• **Your instructions**: Look through the lines below, find those with the word "legend", and copy them.

• **Records excerpted from a collection**:
......

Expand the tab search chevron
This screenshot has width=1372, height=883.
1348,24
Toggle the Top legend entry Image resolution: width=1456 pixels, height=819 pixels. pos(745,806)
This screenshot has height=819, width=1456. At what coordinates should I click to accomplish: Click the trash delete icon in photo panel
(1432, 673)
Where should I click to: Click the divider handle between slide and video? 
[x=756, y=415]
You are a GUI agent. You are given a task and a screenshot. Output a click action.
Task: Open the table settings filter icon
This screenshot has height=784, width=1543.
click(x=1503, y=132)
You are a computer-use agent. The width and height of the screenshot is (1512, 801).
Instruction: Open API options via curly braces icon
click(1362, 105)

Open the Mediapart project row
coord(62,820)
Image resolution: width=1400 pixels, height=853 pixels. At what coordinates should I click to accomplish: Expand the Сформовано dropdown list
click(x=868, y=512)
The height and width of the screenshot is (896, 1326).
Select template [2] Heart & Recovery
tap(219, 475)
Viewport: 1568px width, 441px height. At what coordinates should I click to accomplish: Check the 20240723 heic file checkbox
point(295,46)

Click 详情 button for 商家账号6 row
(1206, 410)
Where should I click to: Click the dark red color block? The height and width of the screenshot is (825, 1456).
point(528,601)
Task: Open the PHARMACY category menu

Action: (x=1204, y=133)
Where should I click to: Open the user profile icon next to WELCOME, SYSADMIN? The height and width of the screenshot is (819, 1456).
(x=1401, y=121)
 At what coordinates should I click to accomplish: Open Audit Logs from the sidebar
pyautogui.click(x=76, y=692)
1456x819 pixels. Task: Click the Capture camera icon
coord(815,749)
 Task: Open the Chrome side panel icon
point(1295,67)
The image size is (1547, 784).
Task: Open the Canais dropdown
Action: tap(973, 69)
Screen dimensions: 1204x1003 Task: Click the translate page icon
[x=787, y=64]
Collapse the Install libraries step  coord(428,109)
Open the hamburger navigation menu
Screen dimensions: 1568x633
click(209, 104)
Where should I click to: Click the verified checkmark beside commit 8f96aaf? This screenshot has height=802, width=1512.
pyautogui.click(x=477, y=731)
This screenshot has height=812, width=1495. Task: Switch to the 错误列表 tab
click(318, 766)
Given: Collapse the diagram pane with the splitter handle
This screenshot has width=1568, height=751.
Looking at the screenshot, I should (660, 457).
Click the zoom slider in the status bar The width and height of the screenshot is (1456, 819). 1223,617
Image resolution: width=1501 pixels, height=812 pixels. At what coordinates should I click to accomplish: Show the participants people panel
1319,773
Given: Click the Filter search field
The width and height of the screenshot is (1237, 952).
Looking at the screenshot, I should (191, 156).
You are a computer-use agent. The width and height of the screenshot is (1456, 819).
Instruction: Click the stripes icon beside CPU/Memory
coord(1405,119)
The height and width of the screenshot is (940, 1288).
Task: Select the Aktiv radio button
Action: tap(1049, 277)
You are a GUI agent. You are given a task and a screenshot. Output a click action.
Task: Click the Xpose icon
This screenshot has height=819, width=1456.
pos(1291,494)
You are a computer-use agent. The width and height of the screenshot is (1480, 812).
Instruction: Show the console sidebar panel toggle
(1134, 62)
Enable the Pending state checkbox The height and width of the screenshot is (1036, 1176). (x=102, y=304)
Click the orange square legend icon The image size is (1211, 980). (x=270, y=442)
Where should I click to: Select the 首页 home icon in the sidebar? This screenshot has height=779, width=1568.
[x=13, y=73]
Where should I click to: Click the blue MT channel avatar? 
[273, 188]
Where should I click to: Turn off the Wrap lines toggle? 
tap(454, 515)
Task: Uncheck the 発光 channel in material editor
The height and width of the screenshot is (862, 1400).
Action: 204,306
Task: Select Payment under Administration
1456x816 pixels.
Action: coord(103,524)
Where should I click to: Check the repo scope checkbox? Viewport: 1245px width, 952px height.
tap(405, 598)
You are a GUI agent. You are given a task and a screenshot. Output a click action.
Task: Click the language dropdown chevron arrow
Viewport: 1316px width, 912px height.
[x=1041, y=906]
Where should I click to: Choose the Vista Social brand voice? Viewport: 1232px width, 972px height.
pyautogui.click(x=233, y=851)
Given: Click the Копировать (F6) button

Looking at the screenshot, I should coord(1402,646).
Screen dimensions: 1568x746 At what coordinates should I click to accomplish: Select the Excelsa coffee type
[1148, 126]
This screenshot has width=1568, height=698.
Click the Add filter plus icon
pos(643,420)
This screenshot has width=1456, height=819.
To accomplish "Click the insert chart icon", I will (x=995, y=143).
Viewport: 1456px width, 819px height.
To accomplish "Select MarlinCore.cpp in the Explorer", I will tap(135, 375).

......

• **Exercise result**:
Toggle the Top legend entry Image resolution: width=1456 pixels, height=819 pixels. pos(745,806)
Click the orange square legend icon The image size is (1211, 980). (x=270, y=442)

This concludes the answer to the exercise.